One Woman's Story
What does it take to prove a rape?
By Kaitlyn Brown
Last December, I was raped during a date with a man whom I had not known previously. I went over to his house for the date, and we started kissing and engaging in consensual sex. The man then became very rough, and I told him to stop. He didn't listen and continued. I screamed and yelled. From this point, it was nonconsensual.
I had scratches on my neck where he held a metal object to my neck that I wasn't able to identify. I had a small bruise on my back where he pushed his hand with force to keep me beneath him. I had a cut on my genitals and a small amount of blood in my vagina.
When he went to the bathroom, I was able to get dressed and call the police. A detective from the Santa Rosa Police Department interviewed me and let me know that if the man claimed it was consensual, there wasn't much he could do by arresting him. The man claimed it was completely consensual yet also told the detective that I had asked him twice to stop. The man reiterated that when he physically forced himself upon me, I asked him to stop each time. He said he had stopped after he heard me the second time.

(AVAILABLE DATA)
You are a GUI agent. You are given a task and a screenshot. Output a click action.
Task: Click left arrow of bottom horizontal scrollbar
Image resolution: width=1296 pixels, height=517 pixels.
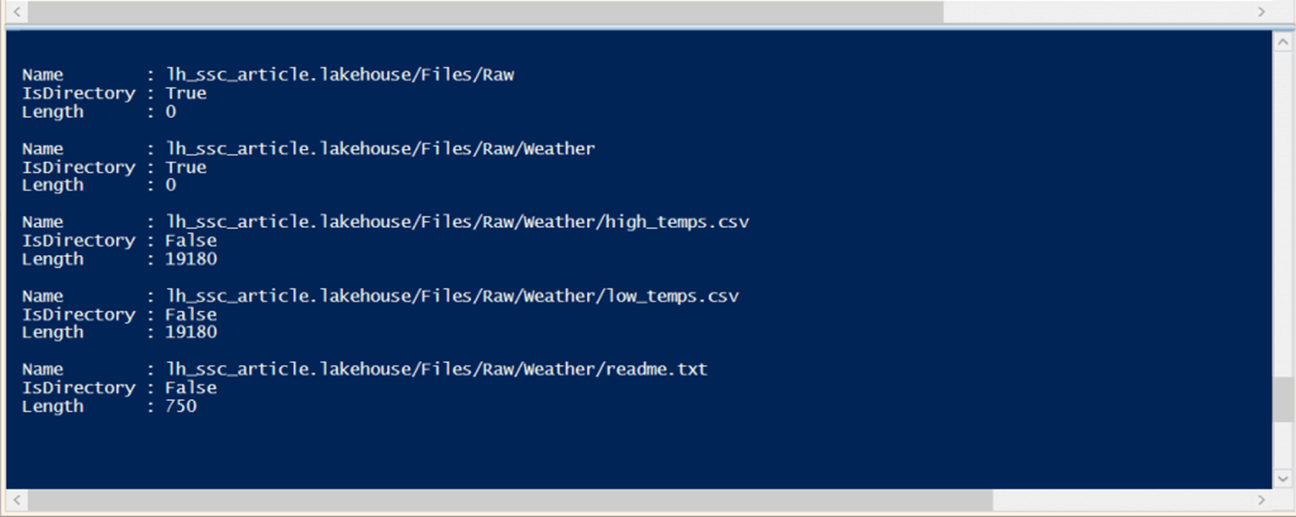(x=15, y=500)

(WRITTEN REQUEST A)
In the account, which police department sent the detective who interviewed the author?
(WRITTEN REQUEST B)
Pick up the account of the assault and police interview from the point where it stops.

(WRITTEN RESPONSE A)
The Santa Rosa Police Department.

(WRITTEN RESPONSE B)
I said to the detective, "Even though his story's not completely true, isn't he making an admittance of attempted rape by saying that he heard me ask him to stop but didn't until the second time I said it?"
"No," the detective replied, "because it was without fear or force."
"Well, he did use force," I said, "because he ignored me and was forcing himself on me, and I was afraid."
The detective shrugged at this comment.
I made a complaint against the detective, because I didn't feel my case was being taken seriously. The complaint went to his sergeant and lieutenant, but I didn't get a helpful response. They both told me that the detective was trying his best and that I should put more trust in him.
With the police, I made a pretext phone call to the man who raped me. "Why didn't you stop when I asked you to?"
"Sorry," he said. "I'm sorry."
"Didn't you hear me say stop?" I asked.
"No, I didn't," he said.
When the call ended, I asked the detective if he could arrest the man now. He told me he couldn't. He said that an apology is not admittance. I made a complaint to the Sonoma County Grand Jury about the Santa Rosa Police Department, and they are currently investigating.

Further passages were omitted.